In Japan, Obon is a day to remember the dead.


As a youth, the Obon festival or “carnival” was something I looked forward to every year. It took place at my local Buddhist Temple in West Los Angeles every summer in July. The side street gets blocked off and lined with lit chochin (paper lanterns) that would sway in the western breeze at magic hour. There were no carnival rides, but the festiveness made you feel like there was a lot going on. This was a local event and the attendees were mostly Japanese Americans. I’d go and see my world – J.A. kids from both of my schools, the daily American, and my saturday Japanese school. There was nothing like eating chicken teriyaki, then holding a snow cone, and playing the vendor games like throwing a softball into tic tac toe, “dough ball”, or tossing metal rings to win coins. Then doing it all over again. Life was great on that day.

 

The adults, what did they do? If they weren’t working at a booth, or donating some time or effort, it was a place to take their kids, buy food which becomes a donation to the temple, and see their friends that once a year outside of funeral services or awkward run-ins at the market.
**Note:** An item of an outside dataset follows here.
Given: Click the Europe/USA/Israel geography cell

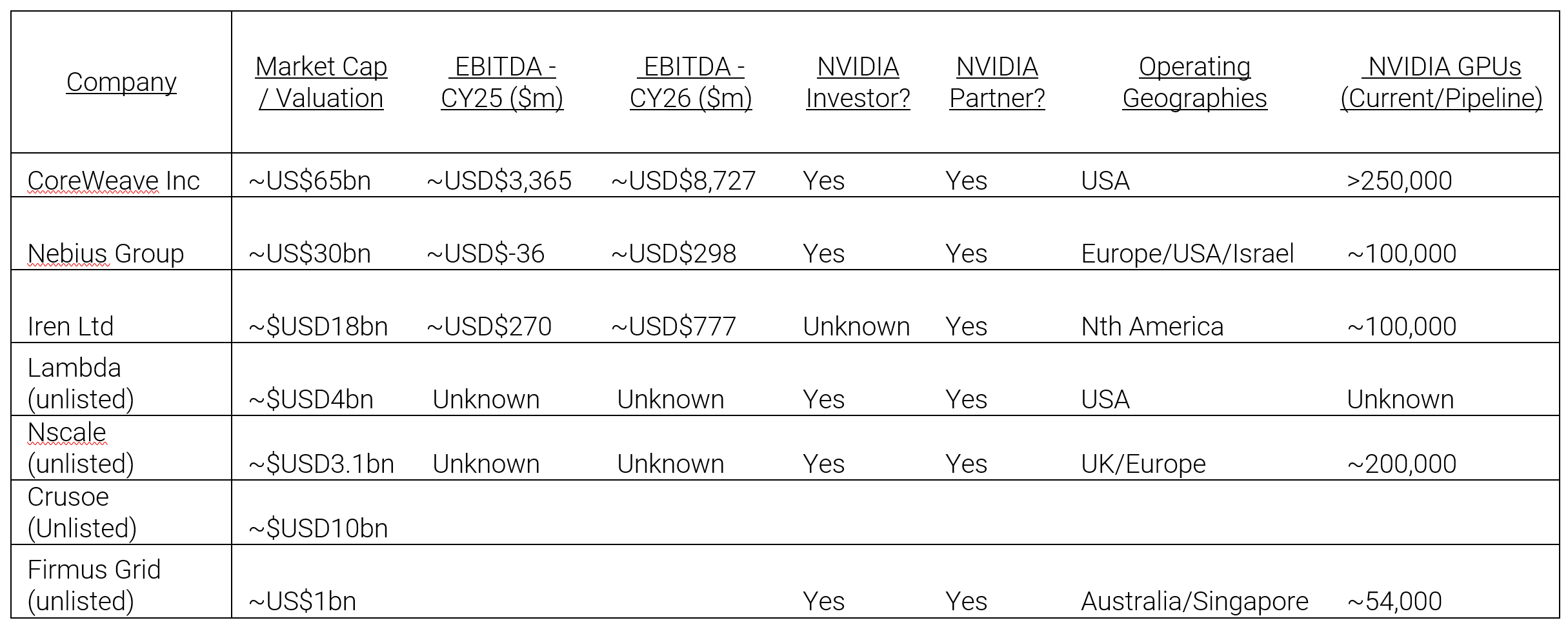Looking at the screenshot, I should point(1187,254).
Maybe they purchase a raffle ticket or ten, buy plants from the nursery sale, and that’s about it, but it’s a “community” event that perhaps echoes them to their youths to remember the same things I used to do.

I haven’t been to an Obon in years. My local West Los Angeles Obon takes place at the same weekend as Comic-Con San Diego which I’ve attended 18 years in a row. I’ve long written off going to an Obon, but hearing there was one in Little Tokyo, I yearned to take a look. I arrived at magic hour. The chochin were blowing lightly in the breeze as the sun descended. Stepping in, the stringed lights, the booth set ups with handwritten signs, and the variety of people criss-crossing each other to get from place to place hasn’t changed at all except I was at Nishi-Hongwanji temple in Little Tokyo. Everything looked familiar except the faces. They weren’t the ones I grew up with, they were similar, but different, and no we don’t look the same.

 

I attended with friends, and I ran into one old junior high classmate who was there with his wife and his child. I forgot that young people get older and they bring their kids, sometimes in strollers to show them off to their other friends. It’s a cycle.

There still is a beer booth, teriyaki, both chicken and beef, sushi, snow cones, snacks, games for kids with prizes including goldfish, and games that skirt on gambling like “doughball”. Cultural exhibits like sumi or even bonsai that I now enjoy but didn’t remember at all when I was a kid. The obon dance part is still a feature. It’s a taiko drummer, recorded music, and a huge group of folks, many wearing kimonos or hapi coats, doing a traditional dance in a huge circle. It’s both cultural and peaceful, although I don’t know what it really means. It’s fun to look at, even though my friends decided to eat teriyaki and play $1 bingo games.

 

I sat to eat, but then was gifted a card and I watched as people clung to each number in excitement. I marked a few down as they were matching up with the numbers being called out, and then it happened, three more numbers in a row and it was a Bingo! I didn’t know what to do, so my group yelled it for me. Smiles from the other local players emerged although they were probably aching inside that in one game, I won. $75 was dropped off and we made quick plans on how to spend it. I wanted a snow cone. Almost everyone wanted more beer. Chili dogs were sold out. Raffle tickets: a trip for two on American Airlines Business Class. We bought 5 from a future “Miss Little Tokyo” –  Nisei Week Queen. The winners will be picked in a month and a half at the Nisei Week event making the $75 last longer than I’d ever thought. The left over $40, we tried to purchase nursery plants, but at 10pm, the event closed and it went to a 24 hour noodle shop in Korea Town, almost feeding our group of 6.

$75 really isn’t much, but this $75 was special, it got a few of us red faced, it might take two to Tokyo – while funding the Nisei Week event, and it’s tiny wealth spread from Little Tokyo to Korea Town, bridging us into another world.